Tell me about the launch disasters. Something always breaks in week one on a migration of this scale.
G

Marcus Webb46:10

Three things. The price list sync had a race condition — orders placed in the first 20 minutes of go-live showed the wrong price because the ERP sync hadn't completed. We caught it before anyone paid the wrong amount but it was terrifying. Second, the sales rep impersonation flow broke for reps logging in through SSO because of a token scope issue we hadn't tested in prod. Third, about 15 companies had locations set up incorrectly and couldn't see their checkout.
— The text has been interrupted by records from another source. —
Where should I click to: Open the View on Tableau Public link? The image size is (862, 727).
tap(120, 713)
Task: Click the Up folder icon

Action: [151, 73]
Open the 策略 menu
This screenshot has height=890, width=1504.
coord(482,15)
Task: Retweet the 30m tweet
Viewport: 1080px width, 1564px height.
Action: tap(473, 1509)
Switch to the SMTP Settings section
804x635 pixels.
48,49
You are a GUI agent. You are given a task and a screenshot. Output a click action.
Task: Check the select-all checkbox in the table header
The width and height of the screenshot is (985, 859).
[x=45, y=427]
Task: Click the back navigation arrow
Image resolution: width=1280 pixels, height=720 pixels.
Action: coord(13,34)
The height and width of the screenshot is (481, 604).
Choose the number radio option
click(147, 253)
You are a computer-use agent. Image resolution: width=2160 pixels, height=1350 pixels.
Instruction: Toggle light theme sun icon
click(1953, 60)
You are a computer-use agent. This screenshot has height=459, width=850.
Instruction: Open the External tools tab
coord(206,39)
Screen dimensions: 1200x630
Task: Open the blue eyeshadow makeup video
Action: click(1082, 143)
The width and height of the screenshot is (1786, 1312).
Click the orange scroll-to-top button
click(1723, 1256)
We had an all-hands incident room for six hours on launch day.
H

Ivan P.50:20

Six months later — did the ROI case hold up?
G

Marcus Webb50:30

Better than modeled. Order processing labor costs are down 70%, not 60% as we projected. Error rate on orders dropped from 4.2% to 0.3% — that's the one I'm most proud of. Average order value went up 8% because buyers can see their full catalog without waiting for a rep to send a quote. The only number that disappointed was adoption: we expected 85% of accounts online by month three, we're at 71%. Some of the older accounts still prefer the phone.